Sicuramente Giulio D’Anna/Versiliadanza è quello che più di tutti si è tirato fuori dal gruppo con il suo lavoro sulle relazioni interrotte intitolato “OOOOOOOO”, che verrà presentato domani, sabato 31, a Torino per Interplay. Dove i racconti personali danzati, cantati, musicati, ironizzati dei danzatori, con i loro corpi e respiri “rumorosi”, sono arrivati più vicino al pubblico, che ha applaudito con calore la performance.

Nid Platform 2014

(photo: Alberto Calcinai)

Ma all’estenuante percorso o troppo estetico o troppo narrativo, ai virtuosismi, all’abuso di musica elettronica, tappeto sonoro di gran moda, ai danzatori che non danzano più ma fanno vedere quello che pensano, ai nudi e alla sessualità disinibita, ai lavori strutturati in episodi o a quelli ininterrotti portati al limite della resistenza, al corpo talmente mascherato che non respira e non suda più, l’unico vero rimedio è stato “Esercizi di Primavera” della Compagnia Virgilio Sieni, armonioso toccasana per i sensi, il cuore e la mente.

Peccato però, facendo riferimento alla frase di Sandrine Mini (“Diamo al pubblico quello che è necessario  vedere, che non è per forza qualcosa di nuovo”), che la compagnia fosse uno degli ospiti della piattaforma in programma la domenica pomeriggio, ultimo giorno di NID, quando ormai molti avevano già fatto ritorno a casa.

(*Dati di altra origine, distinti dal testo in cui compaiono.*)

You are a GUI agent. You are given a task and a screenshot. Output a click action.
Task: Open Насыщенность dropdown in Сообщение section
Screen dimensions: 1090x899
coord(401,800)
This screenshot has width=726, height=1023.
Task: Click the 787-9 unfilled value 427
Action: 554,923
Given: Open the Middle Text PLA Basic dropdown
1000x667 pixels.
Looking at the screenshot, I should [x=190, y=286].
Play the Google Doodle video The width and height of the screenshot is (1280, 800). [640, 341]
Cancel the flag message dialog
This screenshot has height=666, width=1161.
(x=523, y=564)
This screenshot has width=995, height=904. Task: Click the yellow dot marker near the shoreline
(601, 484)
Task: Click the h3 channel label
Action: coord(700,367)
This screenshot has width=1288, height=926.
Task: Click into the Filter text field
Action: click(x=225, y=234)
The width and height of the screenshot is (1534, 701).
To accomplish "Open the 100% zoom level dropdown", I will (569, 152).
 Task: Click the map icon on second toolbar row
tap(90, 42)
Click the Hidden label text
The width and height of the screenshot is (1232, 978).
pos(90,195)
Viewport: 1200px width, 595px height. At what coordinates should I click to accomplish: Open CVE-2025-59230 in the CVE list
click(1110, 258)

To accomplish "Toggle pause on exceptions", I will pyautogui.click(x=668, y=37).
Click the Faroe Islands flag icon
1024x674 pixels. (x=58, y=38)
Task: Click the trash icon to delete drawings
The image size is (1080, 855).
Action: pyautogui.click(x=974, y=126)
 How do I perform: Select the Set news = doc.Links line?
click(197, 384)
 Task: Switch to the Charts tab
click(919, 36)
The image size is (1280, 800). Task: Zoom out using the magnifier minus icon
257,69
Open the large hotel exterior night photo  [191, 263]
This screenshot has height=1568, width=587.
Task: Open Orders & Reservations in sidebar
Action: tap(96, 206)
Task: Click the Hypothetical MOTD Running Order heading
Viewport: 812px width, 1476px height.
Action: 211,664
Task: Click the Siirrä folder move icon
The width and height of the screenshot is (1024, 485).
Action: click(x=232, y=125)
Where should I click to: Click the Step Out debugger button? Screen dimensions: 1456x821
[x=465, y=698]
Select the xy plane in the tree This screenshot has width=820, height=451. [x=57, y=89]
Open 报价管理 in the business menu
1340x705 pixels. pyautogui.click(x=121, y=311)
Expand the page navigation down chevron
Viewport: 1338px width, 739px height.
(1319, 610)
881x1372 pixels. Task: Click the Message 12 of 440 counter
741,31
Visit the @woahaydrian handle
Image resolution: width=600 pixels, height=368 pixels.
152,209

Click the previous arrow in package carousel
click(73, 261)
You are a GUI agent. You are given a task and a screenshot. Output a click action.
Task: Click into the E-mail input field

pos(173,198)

A questo punto però bisognerebbe passare la parola ai protagonisti in vetrina, perché siano loro a dirci quanto l’assenza di fondi, la scarsità di enti di produzione, la preoccupazione costante di produrre qualcosa di nuovo o di assicurare un certo numero di presenze in sala gravi sulla loro libertà e verità creativa, rendendo troppo rischiosa la scelta di essere un passo avanti rispetto a quanto il mondo contemporaneo propone già in tutte le salse.